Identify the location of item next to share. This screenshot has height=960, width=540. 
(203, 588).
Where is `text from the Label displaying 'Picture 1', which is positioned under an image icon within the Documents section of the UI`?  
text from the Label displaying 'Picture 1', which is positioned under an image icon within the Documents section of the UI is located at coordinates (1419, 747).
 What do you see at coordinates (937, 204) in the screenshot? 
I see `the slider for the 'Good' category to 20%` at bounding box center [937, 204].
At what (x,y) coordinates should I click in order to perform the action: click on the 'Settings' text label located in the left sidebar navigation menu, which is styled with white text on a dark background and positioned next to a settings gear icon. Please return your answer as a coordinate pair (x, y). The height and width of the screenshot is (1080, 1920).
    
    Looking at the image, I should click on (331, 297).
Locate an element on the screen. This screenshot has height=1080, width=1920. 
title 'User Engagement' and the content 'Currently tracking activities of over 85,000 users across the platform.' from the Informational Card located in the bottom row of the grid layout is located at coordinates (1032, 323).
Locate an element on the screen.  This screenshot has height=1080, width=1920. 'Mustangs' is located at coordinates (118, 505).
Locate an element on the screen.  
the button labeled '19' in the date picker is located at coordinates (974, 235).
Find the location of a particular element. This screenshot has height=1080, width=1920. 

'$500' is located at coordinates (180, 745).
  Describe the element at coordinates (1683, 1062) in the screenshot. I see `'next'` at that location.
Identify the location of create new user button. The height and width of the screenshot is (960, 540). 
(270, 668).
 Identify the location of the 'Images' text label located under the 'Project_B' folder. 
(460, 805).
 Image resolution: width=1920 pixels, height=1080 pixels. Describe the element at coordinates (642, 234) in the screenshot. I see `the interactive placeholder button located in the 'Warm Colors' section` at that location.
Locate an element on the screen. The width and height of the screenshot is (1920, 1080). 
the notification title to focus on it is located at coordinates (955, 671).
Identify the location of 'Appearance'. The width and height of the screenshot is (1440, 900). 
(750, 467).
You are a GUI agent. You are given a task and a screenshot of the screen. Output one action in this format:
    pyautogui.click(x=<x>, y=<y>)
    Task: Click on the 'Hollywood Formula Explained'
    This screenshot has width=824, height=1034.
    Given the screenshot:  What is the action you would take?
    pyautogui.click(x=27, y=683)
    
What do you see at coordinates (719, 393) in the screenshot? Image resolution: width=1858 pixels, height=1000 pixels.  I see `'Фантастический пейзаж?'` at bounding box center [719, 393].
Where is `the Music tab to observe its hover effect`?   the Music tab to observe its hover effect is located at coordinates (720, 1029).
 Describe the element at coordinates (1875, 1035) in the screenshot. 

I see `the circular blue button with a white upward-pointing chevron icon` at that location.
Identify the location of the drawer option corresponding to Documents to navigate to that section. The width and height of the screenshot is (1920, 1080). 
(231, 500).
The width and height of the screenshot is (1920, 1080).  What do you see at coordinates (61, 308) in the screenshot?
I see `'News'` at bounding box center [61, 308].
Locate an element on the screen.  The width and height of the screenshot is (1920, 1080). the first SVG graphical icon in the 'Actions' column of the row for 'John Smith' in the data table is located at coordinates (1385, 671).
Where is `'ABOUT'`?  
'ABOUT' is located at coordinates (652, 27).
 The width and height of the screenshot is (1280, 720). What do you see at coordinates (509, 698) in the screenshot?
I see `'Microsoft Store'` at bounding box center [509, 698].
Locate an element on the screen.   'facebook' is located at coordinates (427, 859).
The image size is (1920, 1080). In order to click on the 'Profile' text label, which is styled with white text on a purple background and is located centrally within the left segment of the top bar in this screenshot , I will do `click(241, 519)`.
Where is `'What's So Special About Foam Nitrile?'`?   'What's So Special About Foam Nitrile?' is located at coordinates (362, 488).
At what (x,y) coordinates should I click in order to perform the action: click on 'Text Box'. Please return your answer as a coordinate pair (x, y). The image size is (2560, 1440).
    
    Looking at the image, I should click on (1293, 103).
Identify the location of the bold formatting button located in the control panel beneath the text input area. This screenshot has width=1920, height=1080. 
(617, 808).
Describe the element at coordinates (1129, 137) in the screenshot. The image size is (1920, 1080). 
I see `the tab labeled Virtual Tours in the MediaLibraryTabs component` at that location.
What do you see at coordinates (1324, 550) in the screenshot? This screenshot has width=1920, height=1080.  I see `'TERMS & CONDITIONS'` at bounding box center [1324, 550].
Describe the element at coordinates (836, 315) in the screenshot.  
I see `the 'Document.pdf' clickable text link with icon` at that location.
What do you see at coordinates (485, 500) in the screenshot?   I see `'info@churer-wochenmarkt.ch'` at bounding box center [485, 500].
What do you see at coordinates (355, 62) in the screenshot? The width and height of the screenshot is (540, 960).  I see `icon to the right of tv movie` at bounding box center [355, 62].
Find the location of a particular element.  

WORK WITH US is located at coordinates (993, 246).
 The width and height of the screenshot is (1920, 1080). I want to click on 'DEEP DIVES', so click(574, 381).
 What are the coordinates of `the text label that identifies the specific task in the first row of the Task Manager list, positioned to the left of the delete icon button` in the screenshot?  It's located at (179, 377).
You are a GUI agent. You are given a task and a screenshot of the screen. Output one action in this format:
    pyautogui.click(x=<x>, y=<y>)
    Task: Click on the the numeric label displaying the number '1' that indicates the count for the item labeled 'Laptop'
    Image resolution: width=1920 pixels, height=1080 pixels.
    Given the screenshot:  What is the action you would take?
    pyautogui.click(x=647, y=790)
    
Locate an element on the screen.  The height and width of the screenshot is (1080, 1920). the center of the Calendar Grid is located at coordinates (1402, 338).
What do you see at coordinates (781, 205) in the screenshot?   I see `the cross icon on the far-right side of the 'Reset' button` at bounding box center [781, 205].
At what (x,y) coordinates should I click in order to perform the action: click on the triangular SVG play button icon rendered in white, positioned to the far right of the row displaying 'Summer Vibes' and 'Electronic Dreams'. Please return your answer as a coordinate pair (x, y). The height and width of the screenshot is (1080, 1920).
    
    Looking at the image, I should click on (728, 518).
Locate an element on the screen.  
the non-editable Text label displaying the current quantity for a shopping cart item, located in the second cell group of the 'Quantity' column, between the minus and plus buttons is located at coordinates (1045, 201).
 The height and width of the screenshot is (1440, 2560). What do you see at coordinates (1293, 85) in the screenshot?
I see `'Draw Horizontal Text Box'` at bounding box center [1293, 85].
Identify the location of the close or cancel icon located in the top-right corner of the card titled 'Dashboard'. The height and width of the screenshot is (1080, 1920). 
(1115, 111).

• _PROBLEM TO WORK ON_:
Reproduce everything from the start of the records down to the line containing "(203, 588).", renaming "item" to "element" and leaving the rest unchanged.

• _FINISHED ANSWER_:
Identify the location of element next to share. This screenshot has height=960, width=540. 
(203, 588).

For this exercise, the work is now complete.